3) One of the more interesting posts recently on good old Lambda the Ultimate was this post by Paul Snively asking whether syntactic or semantic theory is the way of the future. Most approaches to programming language theory historically have been largely syntactic, but there are a number of recent papers that take a purely semantic view.
While I’m still learning this field myself (and haven’t spent nearly enough time on the basics — Pierce’s syntactically-oriented Types and Programming Languages is on my reading list, but so far I’ve only dabbled), it seems to me that semantic approaches have an intentional stance that might make them fundamentally more general.
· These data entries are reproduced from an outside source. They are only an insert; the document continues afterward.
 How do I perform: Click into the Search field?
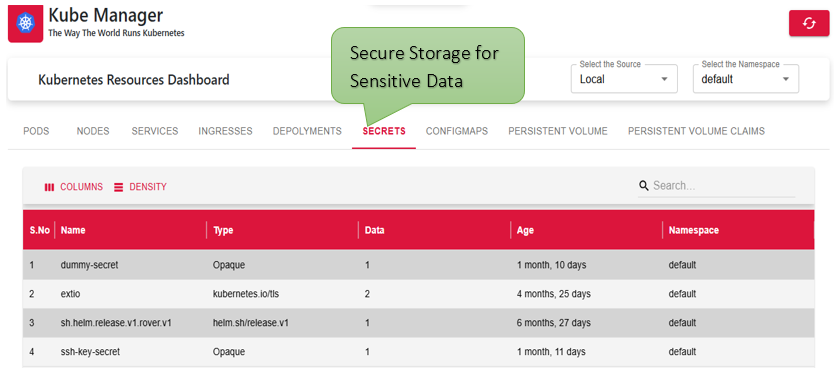[723, 186]
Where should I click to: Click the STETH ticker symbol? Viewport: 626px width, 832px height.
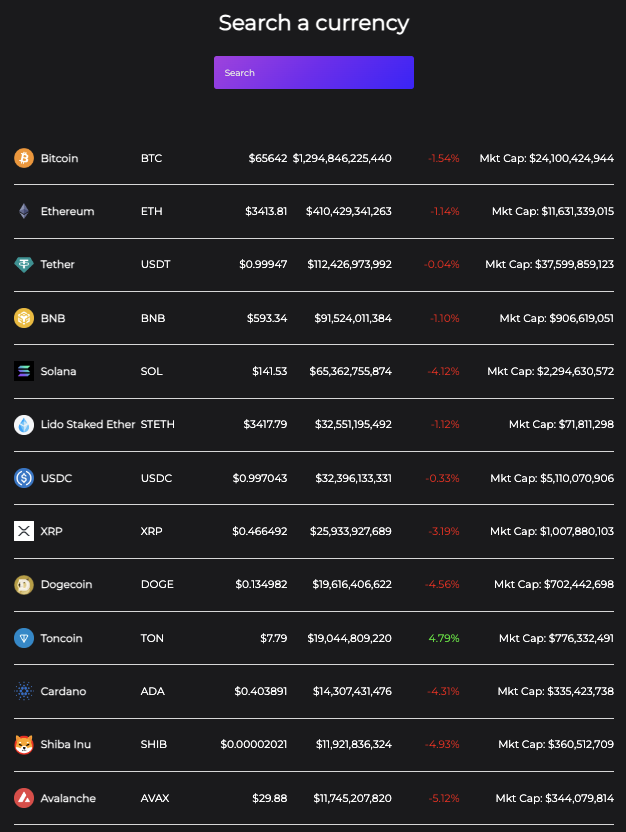pyautogui.click(x=158, y=424)
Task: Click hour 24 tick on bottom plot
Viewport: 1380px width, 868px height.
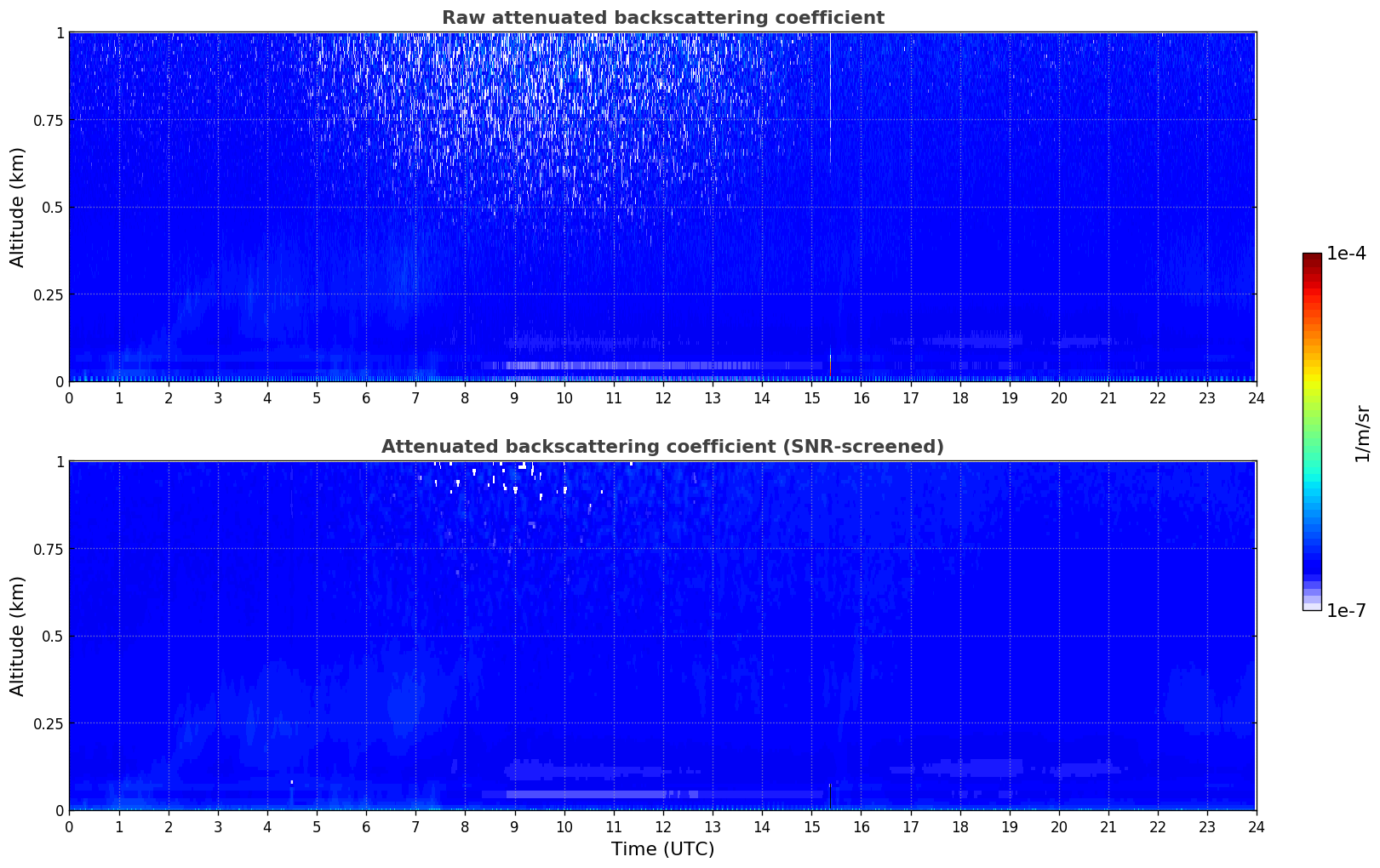Action: click(1256, 826)
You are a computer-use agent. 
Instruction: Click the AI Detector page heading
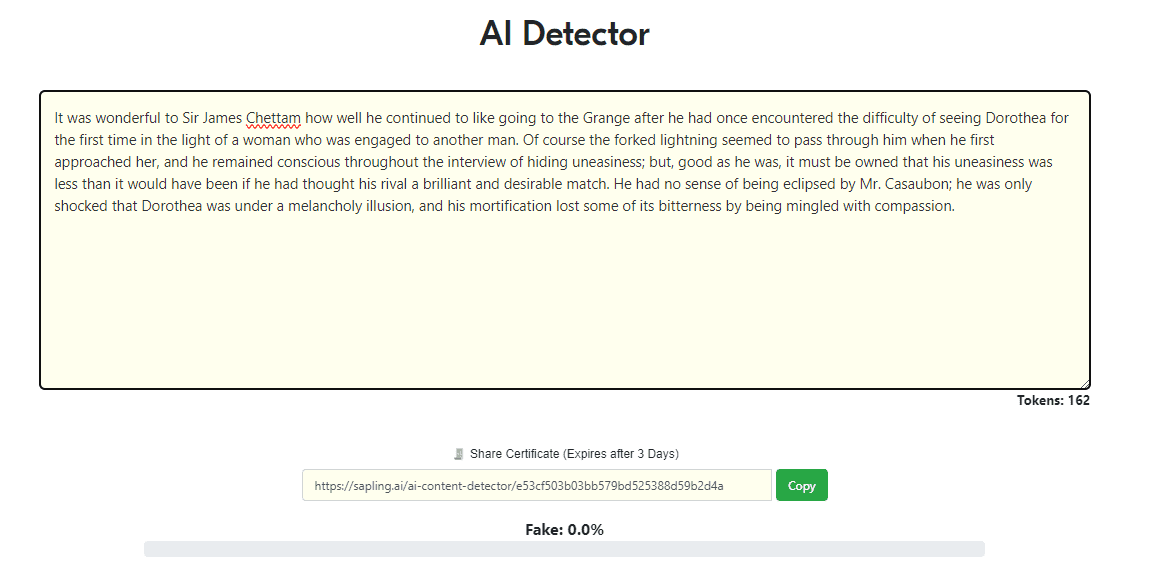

For example, this paper on semantic verification of a simple compiler makes the point that a typed assembly language program can only go wrong if it tries to treat a given memory location as being of an unsafe type, but that there might be possible values in that memory location which can be safely interpreted as other types without inconsistency.
This approach reminds me of the Logic of File Systems paper, in which file systems are modeled in terms of their beliefs about the contents of memory versus disk. It’s a fascinating philosophical view, to think of programs as enacted, operational beliefs and to consistency check them on that basis. A program only goes wrong if its beliefs are inconsistent with the contents of the machine, as opposed to being inconsistent with its own source text (represented as base terms of the program). It’s going to be fascinating to see how far the semantic approach can be pushed.
That’s it for early January — see you in about two weeks!